Gue ingat perkenalan pertama gue dengan film samurai Jepang yang sangat berdarah-darah, Zatoichi (2003). Nah, ketika dalam film Zatoichi itu hanya ada seorang Ichi yang mahir mengayunkan pedang dan menghunuskannya ke lawan-lawannya, dalam film arahan Takashi Miike ini ada puluhan samurai yang akan saling beradu pedang. Namun film yang berdasarkan kejadian nyata ini akan fokus pada ketiga-belas jagoan kita yang ingin membela kebaikan dengan membunuh seorang Lord Naritsugu yang terkenal kejam dan berdarah dingin. Setengah film pertama memang dihabiskan oleh bagaimana usaha Shinzaemon untuk merekrut samurai-samurai terhebat pada era Shogun. Selain itu, cerita juga silih berganti dengan di lain pihak, Hanbei, mencoba untuk menerka hal apa dan siapa yang mengancam keselamatan tuannya, Lord Naritsugu. Drama dan dialog-dialog heroik pada bagian ini memang terasa lambat dan membuat penonton menjadi tidak sabar untuk menanti adegan aksi yang akan terjadi. Namun ketidaksabaran ini terjawab tuntas dan melebihi ekspektasi, ketika penonton disuguhi adegan peperangan; panah, ledakan, adu pedang selama 45 menit non-stop!

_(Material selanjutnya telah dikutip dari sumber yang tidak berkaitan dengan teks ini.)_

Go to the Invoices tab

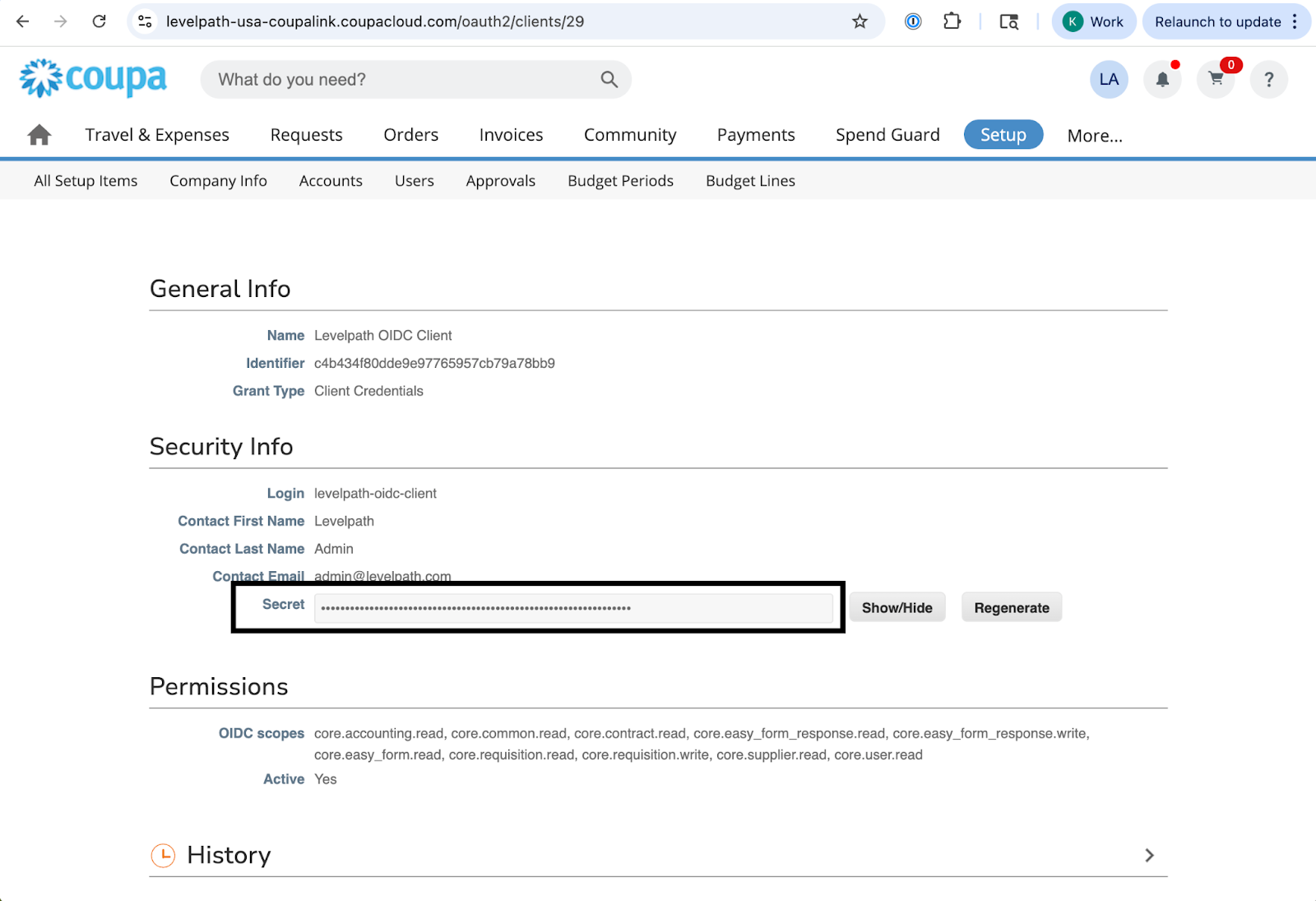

Premis 13 samurai melawan ratusan orang mungkin senada dengan premis 300 prajurit Sparta melawan 100 ribu pasukan Persia di Thermopylae. Namun pertarungan "Daud melawan Goliath" versi Jepang ini jelas jauh berbeda dengan film 300 (2006), yang membutuhkan tiga hari bagi pasukan Persia untuk mengalahkan para prajurit Sparta. Battle scene di sebuah desa kecil yang dipilih sebagai tempat pembantaian para pengawal Lord Naritsugu benar-benar membuat penonton sesekali menahan nafas. Setengah pertama film yang memperkenalkan satu persatu siapa saja yang menjadi ke-13 samurai jagoan kita ternyata berpengaruh besar ketika penonton menyaksikan mereka bertarung sampai titik darah penghabisan. Takashi Miike benar-benar menggunakan setiap sudut desa tersebut untuk menampilkan berbagai spot pertarungan pedang tersebut diantara puing-puing desa yang hancur. Berbagai macam ledakan, strategi serangan pasukan Shinzaemon yang cerdas, serta adu pedang a la samurai yang ada dalam film ini benar-benar memukau. Memang tidak sesadis dan seberdarah-darah Zatoichi dan tidak se-modern The Last Samurai, tapi justru itu yang memikat; pertarungan massal antar-samurai dengan gaya tradisional dan otentik mereka.
gambar diambil dari sini
Dibalik denting-denting pedang para samurai yang saling beradu tersebut, film ini sebenarnya ingin menceritakan hal yang lebih dalam daripada pertarungan berdarah semata. Di era Shogun Tokugawa dalam periode Edo (1603 - 1868), para samurai yang sedianya adalah prajurit elit (macam tentara SS-nya Nazi) berangsur-angsur berubah fungsi menjadi pelayan bagi tuannya karena memang masa-masa perang telah usai. Pedang panjang dan pendek (katana dan daisho) yang selalu tergantung di pinggang pun hanya menjadi simbol samurai belaka dan jarang digunakan di tempat publik. Para samurai yang memiliki tuan ini memiliki kode etik untuk setia pada tuannya sampai mati. Masalah terjadi ketika ada tuan yang bertindak kejam diluar batas, apalagi jika tuan tersebut adalah anak dari shogun sebelumnya dan memiliki hubungan darah dengan shogun yang sedang berkuasa. Para samurai tanpa tuan (disebut ronin) yang peduli pada kemanusiaan pun ingin membalas dendam akan berbagai kejahatan dan pembunuhan yang tuan tersebut lakukan. Permasalahan akan menjadi menarik ketika kedua pihak samurai ini saling bertemu di persimpangan; satu pihak bertarung atas nama kemanusiaan dan pihak lain bertarung atas kode etik samurai untuk tetap setia pada tuannya apapun yang terjadi. Pertarungan ini semakin dibakar oleh kode kehormatan dan loyalitas pada samurai yang telah dijunjung tinggi dari generasi-generasi sebelumnya.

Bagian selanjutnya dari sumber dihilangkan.